En 1975, alors que la guerre du Vietnam touchait à sa fin (vous savez, celle qui s'est définitivement bien terminée pour tout le monde), le gouvernement australien, dans le cadre de l'opération Babylift menée par les Américains, a lancé un appel aux familles pour adopter des milliers d'enfants orphelins évacués. Les parents de notre protagoniste, voyant une annonce dans leur journal local, se sont dit : « Allez, on fait ça. » Et c'est ainsi qu'a commencé une histoire qui mettrait près de cinq décennies à révéler son retournement.

L'enfant, qui s'appellera plus tard Le Thi Ha, est arrivée à Adélaïde en avril, si petite qu'elle tenait dans une boîte à chaussures, le cordon ombilical encore attaché. Les papiers indiquaient un anniversaire en janvier, mais le chaos de l'évacuation faisait que personne ne pouvait rien vérifier. Ses parents ont divorcé quand elle avait deux ans, mais elle a eu une enfance heureuse avec une sœur aînée, trois frères et des parents qui l'aimaient. Adolescente, elle a subi des insultes racistes et a tenté de cacher son héritage asiatique avec des tatouages et de la teinture pour les cheveux, parce que c'est un mécanisme d'adaptation tout à fait sain.

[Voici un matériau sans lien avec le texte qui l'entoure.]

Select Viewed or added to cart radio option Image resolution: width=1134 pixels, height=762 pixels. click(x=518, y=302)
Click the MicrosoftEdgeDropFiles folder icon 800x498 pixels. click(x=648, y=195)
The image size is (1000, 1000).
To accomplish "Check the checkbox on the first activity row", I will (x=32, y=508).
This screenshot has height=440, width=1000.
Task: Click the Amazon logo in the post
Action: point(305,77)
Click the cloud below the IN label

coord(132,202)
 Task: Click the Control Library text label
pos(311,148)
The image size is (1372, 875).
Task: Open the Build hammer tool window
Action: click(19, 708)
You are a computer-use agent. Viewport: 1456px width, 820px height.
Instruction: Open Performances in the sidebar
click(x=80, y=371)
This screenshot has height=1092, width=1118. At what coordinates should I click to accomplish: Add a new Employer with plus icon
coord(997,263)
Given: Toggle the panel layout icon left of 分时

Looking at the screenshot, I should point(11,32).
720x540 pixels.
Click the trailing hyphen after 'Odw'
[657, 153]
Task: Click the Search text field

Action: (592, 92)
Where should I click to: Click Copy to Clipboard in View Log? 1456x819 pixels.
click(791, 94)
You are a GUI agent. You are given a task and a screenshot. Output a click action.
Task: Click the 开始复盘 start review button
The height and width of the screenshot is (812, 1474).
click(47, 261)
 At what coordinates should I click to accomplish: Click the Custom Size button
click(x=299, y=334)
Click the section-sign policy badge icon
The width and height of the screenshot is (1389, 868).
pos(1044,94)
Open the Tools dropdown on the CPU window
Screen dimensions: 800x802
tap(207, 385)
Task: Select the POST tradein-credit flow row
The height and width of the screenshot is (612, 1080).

En 1995, avoir sa fille Jade a tout changé. Pour la première fois, elle avait un lien biologique, et elle fixait son bébé pendant des heures en pensant : « À qui je ressemble ? » Cette question l'a hantée alors qu'elle avait d'autres enfants. En 2004, elle et sa mère ont visité le Vietnam, où elle était entourée de gens qui lui ressemblaient, oscillant entre joie et dépression. En 2015, lors d'une réunion des évacués de l'opération Babylift au Vietnam, elle a fait un test ADN, espérant trouver des parents. Elle a trouvé 12 cousins, mais ils n'étaient pas intéressés à établir un lien. Impoli.

Début 2024, une productrice d'émission de télévision nommée Claire lui a envoyé un nouveau test ADN, mais l'émission a perdu son financement. En juillet, elle a demandé à sa fille Brooklyn de vérifier les résultats. Brooklyn a dit : « Maman, tu as un frère. » Le nom « Glenn » et l'étiquette « frère » sont apparus. Notre héroïne s'est mise à se balancer d'avant en arrière en criant « Oh mon Dieu ». Elle a trouvé Glenn sur Facebook et a vu un visage si semblable au sien qu'elle en est restée sans voix. Un post sur son anniversaire révélait qu'il était né en avril – le même mois où elle était arrivée en Australie comme nouveau-née. Il n'était pas seulement son frère ; il était son jumeau. Musique dramatique.

Les questions ont afflué : Comment ont-ils été séparés ? Pourquoi ? Comment pouvait-elle avoir 49 ans et découvrir un jumeau qui vivait à Brisbane, à 2,5 heures de vol ? Claire a proposé de le contacter, et l'attente a été torturante. En novembre, il a finalement appelé, et ils ont parlé pendant deux heures et demie. Elle a eu le plaisir de lui annoncer qu'ils étaient jumeaux. Deux mois plus tard, elle est allée le rencontrer, et ils se sont embrassés en sanglotant. Ils avaient partagé un utérus et étaient enfin réunis. Pendant deux jours, elle n'a pas pu détacher ses yeux de Glenn, le touchant pour s'assurer qu'il était réel. Mais au fil des semaines, leur communication a diminué, bien que sa femme l'ait assurée qu'il était simplement en train de digérer la nouvelle.

Elle est en colère que personne n'ait pris la responsabilité de les séparer de leurs parents. Elle a appris que les réunions ne mènent pas toujours à un « ils vécurent heureux » bien net, mais elle a aussi découvert sa propre force. L'année dernière, elle a pris la parole au ministère de l'Intérieur pour la Semaine des réfugiés, partageant son histoire. Elle veut que les autres adoptés sachent qu'ils comptent. Nous méritons tous d'être entendus, même s'il faut 49 ans et un test ADN pour découvrir qui nous sommes.